Attacks on Chakrabarti’s integrity show some people will stop at nothing to drag a good person down

Last Updated: September 4, 2016By

160904 honours system

The infographic – I got it from Twitter – makes a very good point, don’t you think?

Remember when ‘stylists’ for George Osborne and Samantha Cameron (of all people – she isn’t even an MP) were named to receive honours? The media mentioned it briefly and then went back to bashing Jeremy Corbyn or whatever.

But the same reporters and commentators just won’t let Shami Chakrabarti go.

It’s as though they’ve got some kind of hidden agenda – perhaps something to do with her finding that there isn’t any deep-seated vein of anti-Semitism in the Labour Party?

Are these people suggesting that – I don’t know – Jeremy Corbyn paid her off to hide rampant anti-Semitism in Labour, that he has been promoting?

Why would she?

Consider her record. Here is somebody whose integrity is indisputable – certainly when considered next to that of some of the people challenging her.

Yet suddenly, because there’s a chance to smear Jeremy Corbyn, her integrity is called into question – not once, but continually, over a period of more than a month, by now.

Let’s all take a good look at the people levelling these accusations at Ms Chakrabarti and Mr Corbyn.

The running theme behind attacks on the Labour leader is that “the accusers are the abusers”. So, looking at the accusers in this instance, let us ask ourselves:

What are they trying to hide?

Shami Chakrabarti has denied that any discussion about her becoming a Labour peer took place before she carried out the inquiry into anti-Semitism in the party.

When her elevation to the House of Lords was announced in David Cameron’s resignation honours last month, it was met with criticism that the move undermined the independence of her inquiry, which reported in June.

“Jeremy Corbyn is not a corrupt man and I am not a corrupt woman,” the human rights campaigner the Andrew Marr Show. “I stand by the report.
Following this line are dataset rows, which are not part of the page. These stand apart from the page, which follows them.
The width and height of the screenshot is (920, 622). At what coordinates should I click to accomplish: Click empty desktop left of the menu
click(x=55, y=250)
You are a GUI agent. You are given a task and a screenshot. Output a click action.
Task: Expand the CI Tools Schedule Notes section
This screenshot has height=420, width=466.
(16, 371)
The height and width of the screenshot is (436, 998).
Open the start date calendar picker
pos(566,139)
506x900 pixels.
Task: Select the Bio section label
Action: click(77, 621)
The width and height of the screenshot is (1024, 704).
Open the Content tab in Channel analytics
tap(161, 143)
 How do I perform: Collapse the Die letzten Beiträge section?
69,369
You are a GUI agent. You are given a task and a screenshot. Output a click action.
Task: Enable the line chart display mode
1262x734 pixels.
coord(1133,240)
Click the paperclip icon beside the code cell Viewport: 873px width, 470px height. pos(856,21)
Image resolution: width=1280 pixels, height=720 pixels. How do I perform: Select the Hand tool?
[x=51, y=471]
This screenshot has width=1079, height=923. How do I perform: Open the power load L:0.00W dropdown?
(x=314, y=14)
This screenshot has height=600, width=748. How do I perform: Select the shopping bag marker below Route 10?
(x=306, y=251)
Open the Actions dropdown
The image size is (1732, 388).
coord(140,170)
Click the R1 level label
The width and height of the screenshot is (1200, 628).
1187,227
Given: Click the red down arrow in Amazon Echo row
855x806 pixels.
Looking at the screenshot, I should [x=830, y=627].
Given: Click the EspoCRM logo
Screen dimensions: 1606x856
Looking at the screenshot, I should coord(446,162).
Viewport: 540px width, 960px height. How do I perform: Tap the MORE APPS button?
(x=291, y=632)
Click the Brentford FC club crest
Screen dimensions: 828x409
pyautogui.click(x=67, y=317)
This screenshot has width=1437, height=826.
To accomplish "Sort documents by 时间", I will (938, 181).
There was nothing remotely transactional about it.”

She said the move towards her becoming a peer only came about following Cameron’s resignation in the wake of June’s Brexit vote.

Chakrabarti, who joined the Labour Party after being asked to carry out her inquiry, defended the independence of the process: “I did my report into racism and anti-Semitism with no inducements, no offers, no threats, no interference.”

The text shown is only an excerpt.